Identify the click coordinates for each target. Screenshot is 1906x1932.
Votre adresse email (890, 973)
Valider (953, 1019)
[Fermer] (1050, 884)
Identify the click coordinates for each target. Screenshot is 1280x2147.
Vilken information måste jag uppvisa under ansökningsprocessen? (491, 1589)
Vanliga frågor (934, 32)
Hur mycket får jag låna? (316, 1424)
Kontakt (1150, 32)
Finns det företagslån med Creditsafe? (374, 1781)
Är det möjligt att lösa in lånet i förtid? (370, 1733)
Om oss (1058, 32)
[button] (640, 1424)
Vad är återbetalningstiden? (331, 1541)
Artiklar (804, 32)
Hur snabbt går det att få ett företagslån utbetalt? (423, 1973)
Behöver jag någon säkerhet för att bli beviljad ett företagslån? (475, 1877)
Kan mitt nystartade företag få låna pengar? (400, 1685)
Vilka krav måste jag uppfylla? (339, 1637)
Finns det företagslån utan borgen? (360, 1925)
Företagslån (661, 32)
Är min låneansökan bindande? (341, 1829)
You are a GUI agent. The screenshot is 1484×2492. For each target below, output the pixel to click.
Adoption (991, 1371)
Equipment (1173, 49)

Task to complete: Repeat the records above exactly, from the first line to the last.

Output for this exercise:
Identify the click coordinates for each target. Screenshot is 1906x1932.
Votre adresse email (890, 973)
Valider (953, 1019)
[Fermer] (1050, 884)
Identify the click coordinates for each target. Screenshot is 1280x2147.
Vilken information måste jag uppvisa under ansökningsprocessen? (491, 1589)
Vanliga frågor (934, 32)
Hur mycket får jag låna? (316, 1424)
Kontakt (1150, 32)
Finns det företagslån med Creditsafe? (374, 1781)
Är det möjligt att lösa in lånet i förtid? (370, 1733)
Om oss (1058, 32)
[button] (640, 1424)
Vad är återbetalningstiden? (331, 1541)
Artiklar (804, 32)
Hur snabbt går det att få ett företagslån utbetalt? (423, 1973)
Behöver jag någon säkerhet för att bli beviljad ett företagslån? (475, 1877)
Kan mitt nystartade företag få låna pengar? (400, 1685)
Vilka krav måste jag uppfylla? (339, 1637)
Finns det företagslån utan borgen? (360, 1925)
Företagslån (661, 32)
Är min låneansökan bindande? (341, 1829)
You are a GUI agent. The screenshot is 1484×2492. For each target below, output the pixel to click.
Adoption (991, 1371)
Equipment (1173, 49)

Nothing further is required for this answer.